Bonne idée que de nous convier à la projection d'un film dont nous ne connaissons ni le réalisateur, ni le film et son sujet. A propos du réalisateur, Nicolas Boukhrief, je lui ai demandé pourquoi son nom ne figurait pas dès le générique et son argumentation tient la route - grosso modo, "si on lit Kassovitz par exemple, le spectateur va cogiter pendant un moment au dépens du film" - et permet de se concentrer sur l'essentiel. D'autant qu'avec cinéxpérience, ce raisonnement est franchement probant.
Le film plante donc le décor assez rapidement et installe un climat assez anxiogène. Il est important de rappeler qu'il a été pensé et réalisé bien avant les événements de Charlie Hebdo. Le film fait donc parfaitement écho à une réalité sans que celle-ci l'ai influencé. Ce qui ne l'empêche pas de s'être documenté au possible.

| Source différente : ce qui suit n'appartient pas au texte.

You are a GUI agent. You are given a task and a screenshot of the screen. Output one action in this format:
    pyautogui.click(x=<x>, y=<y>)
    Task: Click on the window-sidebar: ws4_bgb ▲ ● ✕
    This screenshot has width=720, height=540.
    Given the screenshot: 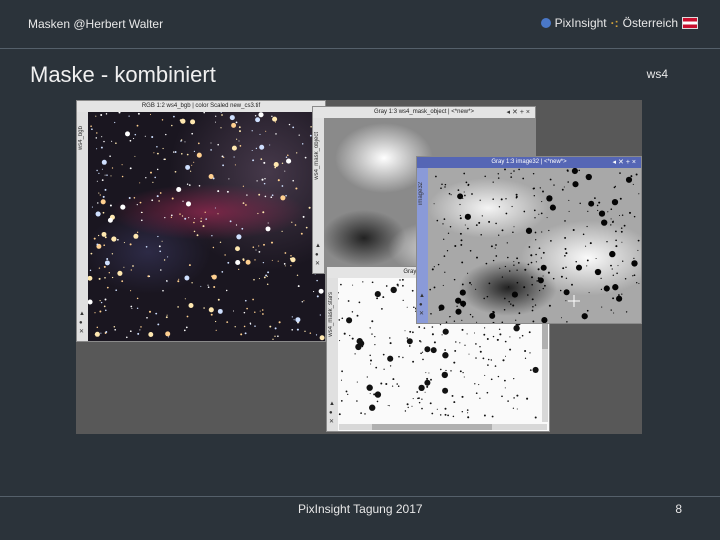 What is the action you would take?
    pyautogui.click(x=82, y=226)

Il y a pourtant une nuance de taille, attention spoil :
l'instigateur de cette action terroriste n'est qu'un psychopathe totalement mythomane quand à l'existence d'un réseau supérieur pour lequel il obéirait.
Le pitch est simple : un journaliste décide de gagner la confiance d'un petit groupe d'amis qui fréquente une mosquée salafiste afin de mettre en évidence les méthodes de ces imams autoproclamés et l'influence néfaste qu'ils peuvent avoir sur des jeunes relativement déboussolés.
De là a en faire des victimes, c'est un pas que je ne voudrais pas franchir. Dès lors qu'on se radicalise et que l'on est prêt à tuer, l'excuse de l'âge, l'absence du père ou du milieu social n'est plus recevable même si c'est un terreau favorable. Ce qui intéresse Boukhrief est de montrer leur incapacité à agir autrement qu'en pieds nickelés et les divisions internes et l'amateurisme naïf qui gangrène peu à peu leur entreprise pathétique d'un jihadisme qui n'en a que le nom.
Le choix de la fin surprend beaucoup de monde comme si Boukhrief passait à côté de son sujet mais ce serait lui faire un faux procès ; sa démarche ne consiste pas à reconstituer les tristes événements de Charlie Hebdo et de l'Hyper Cacher, mais d'envisager un scénario plausible, du pur "Made in France" tout en s'accordant le droit légitime de réaliser une fiction.
Autre reproche qui lui ai fait, le choix de laisser vivre Sam, l'infiltré (j'ai pensé à Serpico et je crois qu'il a apprécié la référence) d'une façon qui rappelle le western. Je ne crois pas que le faire mourir aurait apporté une satisfaction à qui que ce soit. D'ailleurs, à propos de la façon dont il survit, Boukhrief s'en explique en évoquant un fait divers analogue, seule la religion diffère (chrétienne).
Au final, ce film - loin d'être parfait - est très captivant, les acteurs sont tous convaincants et le choix d'injecter de l'humour par moment dans cette cellule contagieuse autodestructrice est bienvenue (pour relâcher la pression) même si la gravité de la situation n'encourage pas forcément à se marrer.
Film maudit par l'actualité et véritable poisse pour son réalisateur, le film n'aura pas de sortie en salle et ne sera visible qu'en VOD.